What was the difference? Two things: one, in the classroom, if you don't do the task, you just sit there waiting for the others to finish -- you don't actually get the time back; two, normally your work will be examined by someone else -- either the teacher or a classmate, and if someone reads or hears your work, it has a purpose. Even if only half of your classwork is ever read or heard, it at least provides some kind of motivation.
But when the book I was reading on my told me to write 200 words on my opinion of the treatment of minority languages in Spain, I knew I could be doing something else with my time, and I couldn't be bothered sitting down and writing something no-one else would ever read.

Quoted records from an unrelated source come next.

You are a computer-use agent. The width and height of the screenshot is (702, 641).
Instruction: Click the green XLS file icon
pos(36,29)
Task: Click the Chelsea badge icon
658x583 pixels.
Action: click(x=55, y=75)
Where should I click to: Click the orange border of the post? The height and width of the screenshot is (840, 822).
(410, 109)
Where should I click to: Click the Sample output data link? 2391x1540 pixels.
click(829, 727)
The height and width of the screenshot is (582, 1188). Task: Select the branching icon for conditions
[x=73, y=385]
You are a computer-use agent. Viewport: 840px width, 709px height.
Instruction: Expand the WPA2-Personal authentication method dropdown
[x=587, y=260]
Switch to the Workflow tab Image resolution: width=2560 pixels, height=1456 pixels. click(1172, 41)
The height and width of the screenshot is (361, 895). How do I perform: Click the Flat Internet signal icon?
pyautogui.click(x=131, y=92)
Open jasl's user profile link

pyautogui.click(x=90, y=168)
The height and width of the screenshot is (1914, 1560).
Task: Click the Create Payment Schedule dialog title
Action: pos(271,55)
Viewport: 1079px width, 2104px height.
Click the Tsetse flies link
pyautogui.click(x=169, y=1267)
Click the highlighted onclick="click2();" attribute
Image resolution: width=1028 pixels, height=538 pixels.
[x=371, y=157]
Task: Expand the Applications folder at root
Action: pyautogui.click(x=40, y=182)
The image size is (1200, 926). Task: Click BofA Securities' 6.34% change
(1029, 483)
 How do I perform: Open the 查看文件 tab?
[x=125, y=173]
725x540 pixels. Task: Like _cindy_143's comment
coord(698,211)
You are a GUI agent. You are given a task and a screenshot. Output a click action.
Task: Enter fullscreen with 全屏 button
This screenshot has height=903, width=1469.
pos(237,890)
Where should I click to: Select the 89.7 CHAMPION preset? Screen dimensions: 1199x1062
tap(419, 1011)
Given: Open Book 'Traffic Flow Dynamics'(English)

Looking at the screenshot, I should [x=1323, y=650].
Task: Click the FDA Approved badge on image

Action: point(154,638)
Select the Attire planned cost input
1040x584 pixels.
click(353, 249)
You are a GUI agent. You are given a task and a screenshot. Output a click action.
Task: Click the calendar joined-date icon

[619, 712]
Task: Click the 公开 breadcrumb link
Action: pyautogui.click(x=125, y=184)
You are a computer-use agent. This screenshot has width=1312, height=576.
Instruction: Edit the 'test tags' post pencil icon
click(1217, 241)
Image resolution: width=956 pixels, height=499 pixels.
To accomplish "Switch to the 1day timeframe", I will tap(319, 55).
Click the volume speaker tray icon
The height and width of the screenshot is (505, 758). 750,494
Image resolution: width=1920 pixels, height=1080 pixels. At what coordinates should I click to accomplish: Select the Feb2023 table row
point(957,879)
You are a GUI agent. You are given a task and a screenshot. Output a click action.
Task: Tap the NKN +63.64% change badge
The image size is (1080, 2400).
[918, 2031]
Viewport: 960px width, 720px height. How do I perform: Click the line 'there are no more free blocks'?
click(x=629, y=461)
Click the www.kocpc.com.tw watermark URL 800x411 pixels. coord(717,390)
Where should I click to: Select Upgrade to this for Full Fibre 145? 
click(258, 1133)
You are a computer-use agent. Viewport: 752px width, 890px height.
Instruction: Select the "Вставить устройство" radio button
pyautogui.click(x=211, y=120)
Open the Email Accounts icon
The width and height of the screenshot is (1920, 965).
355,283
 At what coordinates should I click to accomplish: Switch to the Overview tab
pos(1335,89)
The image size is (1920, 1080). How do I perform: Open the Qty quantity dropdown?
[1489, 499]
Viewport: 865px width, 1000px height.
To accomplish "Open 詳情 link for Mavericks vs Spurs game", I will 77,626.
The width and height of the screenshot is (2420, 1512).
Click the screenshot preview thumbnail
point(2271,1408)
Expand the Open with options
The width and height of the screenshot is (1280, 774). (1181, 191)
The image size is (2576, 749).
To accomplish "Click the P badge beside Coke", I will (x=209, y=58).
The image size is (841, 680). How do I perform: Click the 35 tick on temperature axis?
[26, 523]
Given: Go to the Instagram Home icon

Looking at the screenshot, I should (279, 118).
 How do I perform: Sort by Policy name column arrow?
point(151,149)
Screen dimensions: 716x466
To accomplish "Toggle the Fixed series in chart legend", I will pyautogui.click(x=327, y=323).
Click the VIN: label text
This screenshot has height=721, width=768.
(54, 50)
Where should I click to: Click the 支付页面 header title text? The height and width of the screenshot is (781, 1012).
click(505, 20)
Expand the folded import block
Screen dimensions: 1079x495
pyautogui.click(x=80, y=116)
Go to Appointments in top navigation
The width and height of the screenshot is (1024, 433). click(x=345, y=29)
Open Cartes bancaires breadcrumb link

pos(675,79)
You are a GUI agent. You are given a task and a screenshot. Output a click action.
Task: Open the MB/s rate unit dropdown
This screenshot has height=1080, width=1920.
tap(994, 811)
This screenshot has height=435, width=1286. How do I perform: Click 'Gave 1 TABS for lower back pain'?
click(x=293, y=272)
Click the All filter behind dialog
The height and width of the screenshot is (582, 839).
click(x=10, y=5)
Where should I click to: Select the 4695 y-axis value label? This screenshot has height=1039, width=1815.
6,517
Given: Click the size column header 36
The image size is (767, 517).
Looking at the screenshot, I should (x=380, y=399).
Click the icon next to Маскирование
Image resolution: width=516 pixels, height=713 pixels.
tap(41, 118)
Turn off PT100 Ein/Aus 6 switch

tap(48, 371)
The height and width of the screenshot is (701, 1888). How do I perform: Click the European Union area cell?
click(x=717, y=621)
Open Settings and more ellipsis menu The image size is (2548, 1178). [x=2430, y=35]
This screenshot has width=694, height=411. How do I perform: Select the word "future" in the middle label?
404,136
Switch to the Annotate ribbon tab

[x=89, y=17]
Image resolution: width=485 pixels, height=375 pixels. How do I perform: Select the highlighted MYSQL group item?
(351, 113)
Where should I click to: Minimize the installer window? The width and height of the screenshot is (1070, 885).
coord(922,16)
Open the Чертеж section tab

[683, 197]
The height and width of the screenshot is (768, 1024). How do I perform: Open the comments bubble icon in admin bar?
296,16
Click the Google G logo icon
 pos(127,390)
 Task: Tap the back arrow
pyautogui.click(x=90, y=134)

MOOCs, they would have us believe, address this, by making sure you have peers available at all times to read and comment. Sadly, there's no guarantees, with some postings to group forums getting lots of views and/or comments, and some getting none at all. The act of writing becomes an act of uncertainty -- it's like talking to the darkness without knowing whether or not there's actually anyone there.
I don't know about you, but this doesn't really motivate me to write much. The latest task description:
Before we examine MOOCs in more detail, briefly consider if the MOOC approach could be adopted in your own area of education or training. Post your thoughts in your blog and then read and comment on your peers’ postings.Well... who am I writing it to? Who's going to read it? Is anyone actually going to see it before it rolls off the bottom of the monolithic, uncategorised course blog aggregator?
Looking at the writing style of many of my peers, I'm not the only one with these doubts. More than a few of the blog posts barely classify as prose, instead being little more than the writer's personal lecture notes.
This creates something of a death-spiral. Because some of the blog posts don't lend themselves to reading, people don't read them, and don't comment on them. This discourages them from viewing the blog aggregator, which means they don't see and don't comment on the genuinely readable posts, leading authors to become despondent about the lack of views, leading them to write without the expectation of gaining a readership, which leads to them not putting the effort in to make their posts readable, so people don't read them....
And yet, when we eventually tire of this and give up, the guys behind the MOOC don't view it as a pedagogical failure -- they shrug their shoulders and talk about learning choice and learner independence, and say that by leaving the course we're exercising those characteristics they want most to instill in us.
But I don't take courses to learn learner independence. I take courses to get expert guidance to aid me in the acquisition of new domain knowledge, because while I can operate adequately as an independent learner, expert guidance gets me there quicker.
4 comments:
Hi Niall,
Thanks for this post as it has shown me that I'm not alone in some of the reservations I'm having about MOOCs and in particular about MOOCs and language learning.
As an educator, I'm all for lifelong learning and everyone having a chance to learn and develop themselves, but there are some subject areas that really do need guidance and feedback and the assurance that such guidance and feedback is correct. This is my first experience of a MOOC so I'm trying to keep an open mind, but I share your thoughts regarding the suitability of a MOOC for language learning (for a host of reasons!).
Regards,
Sue
I suppose some people join a Mooc because they want to read and write blogs about the subject area being studied. People who don't want to do that are likely to be disappointed...
Yes, I suppose some people do.
However, most people join courses because they want to learn about the subject matter, and the want to learn verifiable facts, not opinions.
Consider that the course is called "Open Education" and hosted by the "Open University". The OU has decades of experience of open education, none of which is reflected in this course.
There was some handwaving over the difficulty of measuring student retention in free courses, but no attempt to qualify that with any data on the relative attendance figures and dropout rates of the OUs courses with face-to-face tutorials vs live online tutorials vs forum-based support only.
No analysis of preference for 10-point, 15-point, 30-point or 60-point modules, or how this changes as the student progresses through a degree track.
No analysis of preference for levels of intensity/duration of courses. Are students drawn to the 3 month courses over the 8 month ones? Is this an increasing trend?
This sort of data may not be immediately applicable to building a MOOC, but it's the sort of thing we need to consider when building the future of education.
Cormier, for one, would do well to heed his own warning. In the interview him and Siemens did with Martin Weller for this course, he suggests the danger in xMOOCs is that they make "robograding" into the new norm -- people are doing it in xMOOCs because it's the only way of handling marking, and he's worried they'll forget why they're doing it.
We all do what we have to to get through from day to day, and there is always the danger of uncritically creating a new orthodoxy. Which is precisely what the cMOOC guys are doing -- a new orthodoxy based on practices which are led by technology and personal whim rather than by research.